The premise is compelling: AI that already understands your cloud infrastructure, trained on millions of AWS deployments, available at a click.
The reality is more nuanced.
AWS AI Services Relevant to DevOps Operations
CloudWatch Anomaly Detection
CloudWatch can learn what "normal" looks like for a metric — CPU utilization, request latency, error rates — and alert when the observed value deviates significantly from the expected band.
What it does well:
- Eliminates static threshold management (no more "alert if CPU > 80%")
- Adapts to weekly and daily patterns automatically
- Works across any CloudWatch metric with enough history (2 weeks minimum)
The ceiling:
- It detects the anomaly. It does not investigate why.
- It cannot cross-reference with your deployment timeline.
- It fires an SNS notification. What happens next is entirely manual.
Cost Explorer
Cost Explorer provides AI-assisted cost analysis: anomaly detection on spending patterns, rightsizing recommendations for EC2 instances, and a natural language query interface.
What it does well:
- Identifies unexpected cost spikes by service and account
- Generates monthly cost forecasts
- Provides instance rightsizing recommendations
The ceiling:
- Recommendations are generic — it doesn't know your team's SLAs, traffic patterns, or capacity planning constraints.
- It can't correlate cost spikes with specific deployments or code changes.
- It doesn't know that your staging environment runs 24/7 because of a configuration drift issue from three months ago.
Amazon Q Developer
Q Developer is an AI code assistant with deep AWS service knowledge.
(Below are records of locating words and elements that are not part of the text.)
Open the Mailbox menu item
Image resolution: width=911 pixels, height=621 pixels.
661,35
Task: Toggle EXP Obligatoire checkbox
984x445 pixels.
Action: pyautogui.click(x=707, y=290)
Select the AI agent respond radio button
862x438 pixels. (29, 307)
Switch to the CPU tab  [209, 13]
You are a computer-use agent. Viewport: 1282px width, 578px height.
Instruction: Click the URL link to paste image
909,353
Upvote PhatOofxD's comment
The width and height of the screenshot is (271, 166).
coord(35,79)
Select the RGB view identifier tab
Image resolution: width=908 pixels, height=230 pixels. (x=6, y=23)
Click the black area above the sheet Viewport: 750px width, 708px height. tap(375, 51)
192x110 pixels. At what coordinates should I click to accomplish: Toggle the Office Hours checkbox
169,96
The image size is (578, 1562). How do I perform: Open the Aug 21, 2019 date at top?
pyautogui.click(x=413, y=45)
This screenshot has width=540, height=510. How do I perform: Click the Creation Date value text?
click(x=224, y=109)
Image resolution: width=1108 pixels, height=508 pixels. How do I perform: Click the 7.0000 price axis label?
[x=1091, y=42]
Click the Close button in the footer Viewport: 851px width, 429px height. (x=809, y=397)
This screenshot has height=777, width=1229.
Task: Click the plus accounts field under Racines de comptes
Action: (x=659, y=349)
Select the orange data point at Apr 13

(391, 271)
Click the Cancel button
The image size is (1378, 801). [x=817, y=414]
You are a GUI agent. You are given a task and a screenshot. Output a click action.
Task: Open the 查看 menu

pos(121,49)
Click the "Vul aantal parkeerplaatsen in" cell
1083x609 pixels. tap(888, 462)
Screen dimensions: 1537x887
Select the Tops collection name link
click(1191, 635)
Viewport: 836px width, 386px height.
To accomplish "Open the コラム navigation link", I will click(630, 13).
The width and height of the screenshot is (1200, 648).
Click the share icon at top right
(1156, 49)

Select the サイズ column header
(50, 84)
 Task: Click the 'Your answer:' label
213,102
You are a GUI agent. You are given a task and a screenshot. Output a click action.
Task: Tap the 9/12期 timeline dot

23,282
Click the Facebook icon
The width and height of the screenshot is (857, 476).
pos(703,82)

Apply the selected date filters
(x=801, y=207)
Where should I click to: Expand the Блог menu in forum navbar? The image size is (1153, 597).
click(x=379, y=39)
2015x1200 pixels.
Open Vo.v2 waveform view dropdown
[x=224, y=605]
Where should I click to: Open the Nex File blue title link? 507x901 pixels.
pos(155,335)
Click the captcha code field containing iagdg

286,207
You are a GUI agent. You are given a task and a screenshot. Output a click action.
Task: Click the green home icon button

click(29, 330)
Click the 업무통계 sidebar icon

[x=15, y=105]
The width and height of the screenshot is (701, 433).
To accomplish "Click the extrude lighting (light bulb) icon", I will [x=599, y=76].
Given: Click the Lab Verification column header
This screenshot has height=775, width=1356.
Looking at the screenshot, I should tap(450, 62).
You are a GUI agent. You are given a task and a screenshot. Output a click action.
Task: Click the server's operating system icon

It can explain, generate, and review IaC code (Terraform, CloudFormation, CDK), and perform security vulnerability scans.
What it does well:
- Explains complex Terraform or CDK configurations clearly
- Identifies common security misconfigurations (e.g., overly permissive IAM, missing encryption)
- Generates boilerplate from natural language descriptions
The ceiling:
- It knows AWS services broadly but not your specific architecture.
- It cannot query your live infrastructure state.
- It doesn't know your team's naming conventions, tagging strategies, or approved AMI list.
DevOps Guru
DevOps Guru ingests CloudWatch metrics, CloudTrail events, and Config change history to identify cross-service operational anomalies that individual service alarms might miss.
What it does well:
- Surfaces relationships between issues across services (e.g., "Lambda errors correlate with DynamoDB throttling")
- Detects anomalies before they escalate to incidents
- Integrates with Systems Manager OpsCenter for ticket creation
The ceiling:
- AWS-only — cannot incorporate on-prem, GCP, or third-party observability data.
- Cannot execute remediation actions.
- Does not know your runbooks, escalation procedures, or SLOs.
The Capabilities Matrix
| Feature | Detects | Investigates | Executes | Knows Your Context |
|---|---|---|---|---|
| CloudWatch Anomaly | Yes | No | No | No |
| Cost Explorer | Yes | Partial | No | No |
| Q Developer | N/A (code) | Yes (code) | No | No |
| DevOps Guru | Yes | Partial | No | No |
| Custom Agent | Yes | Yes | Yes | Yes (if you build it) |
The pattern is clear: platform AI is excellent at detection and weak at investigation and action.
The Vendor Lock-In Consideration
Platform AI ties your operational intelligence to a single cloud provider's view of your infrastructure.
If your organization runs workloads on AWS and GCP, your CloudWatch anomaly detection is blind to GCP metrics. If you migrate to Azure, your Cost Explorer history doesn't come with you. If you adopt on-prem Kubernetes, DevOps Guru doesn't help.
Custom agents built with a provider-agnostic framework (like Hermes) can span cloud providers, on-prem systems, and third-party services. The intelligence lives in your domain skills, not in the platform.
Key Insight: The Gap
Platform AI is pre-trained and general-purpose. It was trained on the broad patterns of AWS usage across all customers.
It does not know:
- YOUR infrastructure topology
- YOUR runbooks and escalation procedures
- YOUR team's risk tolerance and decision criteria
- YOUR deployment pipeline and change velocity
- YOUR SLOs and error budgets
This is the gap that custom agents fill. A custom agent carries your context — encoded in SKILL.md files — and uses it every time it analyzes an alarm, reviews a cost report, or investigates a deployment failure.
The capability difference isn't about AI sophistication. It's about context. Platform AI has none of yours. Your agent can have all of it.